"Then Willie is right," returned Harry, from his grassy nest. "You told us everything else about them, but you never said one thing about the cows or the soldiers."
"Everything else about them!" exclaimed Uncle Ben, with a sly smile. "Why, I know I did not say a word about the parasol ants, or the foraging ants, or the—"
"The parasol ants!" cried Willie, quite forgetting the cows and the soldiers in his surprise. "You doesn't mean, Uncle Ben, that they carries parasols—jes like mamma, now?"
Harry, too, had lifted himself up on his elbow, the light of curiosity gleaming in his eyes.
"They are the most comical things in the world," replied their uncle. "Just imagine now a great line of ants, marching along like a school of young ladies out on a holiday, each of them holding a piece of green leaf over its head like a parasol. It is not strange that people fancied that this was done to keep the sun off, and called them parasol ants."
"What do they do it for, then?" asked Harry, eagerly.
"Maybe them's the soldiers," suggested Willie; "maybe it's ant guns they's carryin'."
"We have not got to the soldiers yet," said his uncle, smiling. "These leaves are really used in building their nests. But the whole thing is very curious. The ants climb up the bushes, and run out on the leaves. There they cut, with their sharp jaws, a little round piece from the leaf. Then they pick this up, getting a tight hold on it, you may be sure, and away they scamper for the nest. But these ants are not the nest-builders; they are only like the laborers who carry bricks to the bricklayers. They drop their leaves beside the nest, and run back for more, leaving the real builders to finish the work."
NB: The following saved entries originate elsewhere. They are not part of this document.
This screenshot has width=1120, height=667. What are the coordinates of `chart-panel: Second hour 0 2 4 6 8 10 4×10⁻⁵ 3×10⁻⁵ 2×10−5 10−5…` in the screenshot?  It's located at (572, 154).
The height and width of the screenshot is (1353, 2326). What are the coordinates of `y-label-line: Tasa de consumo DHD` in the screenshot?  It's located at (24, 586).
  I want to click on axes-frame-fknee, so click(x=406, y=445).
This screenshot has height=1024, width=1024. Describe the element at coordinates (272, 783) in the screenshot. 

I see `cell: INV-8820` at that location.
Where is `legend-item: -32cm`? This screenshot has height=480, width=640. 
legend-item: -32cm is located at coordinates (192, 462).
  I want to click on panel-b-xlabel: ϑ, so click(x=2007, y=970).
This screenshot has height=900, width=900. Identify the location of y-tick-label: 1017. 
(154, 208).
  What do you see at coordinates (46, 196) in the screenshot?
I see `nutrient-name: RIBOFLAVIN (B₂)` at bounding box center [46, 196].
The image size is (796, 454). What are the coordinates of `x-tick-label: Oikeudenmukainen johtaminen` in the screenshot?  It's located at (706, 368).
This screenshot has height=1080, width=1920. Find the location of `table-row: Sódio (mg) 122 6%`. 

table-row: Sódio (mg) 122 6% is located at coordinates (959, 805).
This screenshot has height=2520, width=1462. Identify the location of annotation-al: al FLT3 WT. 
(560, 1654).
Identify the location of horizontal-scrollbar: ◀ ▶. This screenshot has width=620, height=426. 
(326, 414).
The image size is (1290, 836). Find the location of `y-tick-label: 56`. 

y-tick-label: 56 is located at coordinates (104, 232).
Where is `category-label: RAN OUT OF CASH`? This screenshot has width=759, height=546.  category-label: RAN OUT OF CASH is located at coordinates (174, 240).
"Regular little hod-carriers," suggested Harry. "But they don't build a nest of little bits of leaf, I hope?"
"Not exactly. The leaves are mingled through the earth to sustain the great domes which they erect. The houses which these tropical ants build are wonderfully different from the little ant-hills we see about here. They are not very high; it is true. The dome rises about two feet above the ground. But then it is more than forty feet across. One of them would reach nearly across our garden, like a great white swelling upon the face of the earth. They certainly need something to hold together the wet clay of their great domes."